GOAL: Update the records below by replacing "ticker tape" with "news ticker" and keeping everything else the same.

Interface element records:
·····

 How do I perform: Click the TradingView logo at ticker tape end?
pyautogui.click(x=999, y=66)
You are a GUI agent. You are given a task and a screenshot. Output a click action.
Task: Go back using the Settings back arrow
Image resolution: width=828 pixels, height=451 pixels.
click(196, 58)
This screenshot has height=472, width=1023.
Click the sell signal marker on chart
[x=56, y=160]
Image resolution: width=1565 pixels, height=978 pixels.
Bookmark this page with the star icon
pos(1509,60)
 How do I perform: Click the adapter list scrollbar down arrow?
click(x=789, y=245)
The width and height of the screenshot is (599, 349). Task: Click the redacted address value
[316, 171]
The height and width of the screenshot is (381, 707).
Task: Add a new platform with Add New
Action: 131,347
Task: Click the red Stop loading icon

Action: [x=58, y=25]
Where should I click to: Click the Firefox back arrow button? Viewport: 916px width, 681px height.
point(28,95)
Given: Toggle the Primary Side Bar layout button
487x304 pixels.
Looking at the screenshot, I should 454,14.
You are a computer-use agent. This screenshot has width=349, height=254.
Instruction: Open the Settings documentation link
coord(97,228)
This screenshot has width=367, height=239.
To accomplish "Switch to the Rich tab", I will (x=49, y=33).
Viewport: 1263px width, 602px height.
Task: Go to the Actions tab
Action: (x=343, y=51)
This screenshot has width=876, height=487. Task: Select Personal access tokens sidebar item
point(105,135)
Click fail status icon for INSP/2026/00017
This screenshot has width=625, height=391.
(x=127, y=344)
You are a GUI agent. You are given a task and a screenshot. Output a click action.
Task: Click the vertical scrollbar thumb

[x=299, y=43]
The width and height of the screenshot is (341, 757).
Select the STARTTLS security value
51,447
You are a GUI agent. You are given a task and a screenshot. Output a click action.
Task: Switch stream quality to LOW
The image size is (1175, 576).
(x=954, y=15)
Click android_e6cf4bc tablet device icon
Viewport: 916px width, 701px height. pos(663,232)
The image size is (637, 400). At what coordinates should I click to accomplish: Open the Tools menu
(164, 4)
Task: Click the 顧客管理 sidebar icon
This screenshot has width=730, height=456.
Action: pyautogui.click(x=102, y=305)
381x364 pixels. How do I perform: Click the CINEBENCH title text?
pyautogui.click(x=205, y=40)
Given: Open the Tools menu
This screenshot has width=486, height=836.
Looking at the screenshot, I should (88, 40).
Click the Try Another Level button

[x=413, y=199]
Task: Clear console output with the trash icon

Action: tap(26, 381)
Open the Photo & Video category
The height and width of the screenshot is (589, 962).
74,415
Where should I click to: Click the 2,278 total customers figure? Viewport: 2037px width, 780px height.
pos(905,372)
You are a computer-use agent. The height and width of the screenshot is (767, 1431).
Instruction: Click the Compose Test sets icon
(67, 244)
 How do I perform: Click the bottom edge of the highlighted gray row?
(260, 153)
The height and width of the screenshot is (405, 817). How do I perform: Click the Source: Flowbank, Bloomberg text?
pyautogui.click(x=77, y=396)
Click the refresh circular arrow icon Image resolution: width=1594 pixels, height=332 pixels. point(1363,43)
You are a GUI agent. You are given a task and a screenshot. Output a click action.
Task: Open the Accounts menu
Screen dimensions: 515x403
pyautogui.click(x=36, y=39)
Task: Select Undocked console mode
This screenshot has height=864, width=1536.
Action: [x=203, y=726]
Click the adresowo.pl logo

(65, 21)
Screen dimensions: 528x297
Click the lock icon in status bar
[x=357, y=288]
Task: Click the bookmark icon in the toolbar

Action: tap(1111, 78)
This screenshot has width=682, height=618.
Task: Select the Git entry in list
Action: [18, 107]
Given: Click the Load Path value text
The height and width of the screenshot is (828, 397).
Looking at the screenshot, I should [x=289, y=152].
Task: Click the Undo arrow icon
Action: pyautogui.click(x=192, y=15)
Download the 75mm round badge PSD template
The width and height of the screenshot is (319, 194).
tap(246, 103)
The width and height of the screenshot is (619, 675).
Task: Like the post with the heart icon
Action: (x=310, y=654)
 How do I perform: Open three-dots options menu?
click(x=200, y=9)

·····

CORRECT RESULT:
 How do I perform: Click the TradingView logo at news ticker end?
pyautogui.click(x=999, y=66)
You are a GUI agent. You are given a task and a screenshot. Output a click action.
Task: Go back using the Settings back arrow
Image resolution: width=828 pixels, height=451 pixels.
click(196, 58)
This screenshot has height=472, width=1023.
Click the sell signal marker on chart
[x=56, y=160]
Image resolution: width=1565 pixels, height=978 pixels.
Bookmark this page with the star icon
pos(1509,60)
 How do I perform: Click the adapter list scrollbar down arrow?
click(x=789, y=245)
The width and height of the screenshot is (599, 349). Task: Click the redacted address value
[316, 171]
The height and width of the screenshot is (381, 707).
Task: Add a new platform with Add New
Action: 131,347
Task: Click the red Stop loading icon

Action: [x=58, y=25]
Where should I click to: Click the Firefox back arrow button? Viewport: 916px width, 681px height.
point(28,95)
Given: Toggle the Primary Side Bar layout button
487x304 pixels.
Looking at the screenshot, I should 454,14.
You are a computer-use agent. This screenshot has width=349, height=254.
Instruction: Open the Settings documentation link
coord(97,228)
This screenshot has width=367, height=239.
To accomplish "Switch to the Rich tab", I will (x=49, y=33).
Viewport: 1263px width, 602px height.
Task: Go to the Actions tab
Action: (x=343, y=51)
This screenshot has width=876, height=487. Task: Select Personal access tokens sidebar item
point(105,135)
Click fail status icon for INSP/2026/00017
This screenshot has width=625, height=391.
(x=127, y=344)
You are a GUI agent. You are given a task and a screenshot. Output a click action.
Task: Click the vertical scrollbar thumb

[x=299, y=43]
The width and height of the screenshot is (341, 757).
Select the STARTTLS security value
51,447
You are a GUI agent. You are given a task and a screenshot. Output a click action.
Task: Switch stream quality to LOW
The image size is (1175, 576).
(x=954, y=15)
Click android_e6cf4bc tablet device icon
Viewport: 916px width, 701px height. pos(663,232)
The image size is (637, 400). At what coordinates should I click to accomplish: Open the Tools menu
(164, 4)
Task: Click the 顧客管理 sidebar icon
This screenshot has width=730, height=456.
Action: pyautogui.click(x=102, y=305)
381x364 pixels. How do I perform: Click the CINEBENCH title text?
pyautogui.click(x=205, y=40)
Given: Open the Tools menu
This screenshot has width=486, height=836.
Looking at the screenshot, I should (88, 40).
Click the Try Another Level button

[x=413, y=199]
Task: Clear console output with the trash icon

Action: tap(26, 381)
Open the Photo & Video category
The height and width of the screenshot is (589, 962).
74,415
Where should I click to: Click the 2,278 total customers figure? Viewport: 2037px width, 780px height.
pos(905,372)
You are a computer-use agent. The height and width of the screenshot is (767, 1431).
Instruction: Click the Compose Test sets icon
(67, 244)
 How do I perform: Click the bottom edge of the highlighted gray row?
(260, 153)
The height and width of the screenshot is (405, 817). How do I perform: Click the Source: Flowbank, Bloomberg text?
pyautogui.click(x=77, y=396)
Click the refresh circular arrow icon Image resolution: width=1594 pixels, height=332 pixels. point(1363,43)
You are a GUI agent. You are given a task and a screenshot. Output a click action.
Task: Open the Accounts menu
Screen dimensions: 515x403
pyautogui.click(x=36, y=39)
Task: Select Undocked console mode
This screenshot has height=864, width=1536.
Action: [x=203, y=726]
Click the adresowo.pl logo

(65, 21)
Screen dimensions: 528x297
Click the lock icon in status bar
[x=357, y=288]
Task: Click the bookmark icon in the toolbar

Action: tap(1111, 78)
This screenshot has width=682, height=618.
Task: Select the Git entry in list
Action: [18, 107]
Given: Click the Load Path value text
The height and width of the screenshot is (828, 397).
Looking at the screenshot, I should [x=289, y=152].
Task: Click the Undo arrow icon
Action: pyautogui.click(x=192, y=15)
Download the 75mm round badge PSD template
The width and height of the screenshot is (319, 194).
tap(246, 103)
The width and height of the screenshot is (619, 675).
Task: Like the post with the heart icon
Action: (x=310, y=654)
 How do I perform: Open three-dots options menu?
click(x=200, y=9)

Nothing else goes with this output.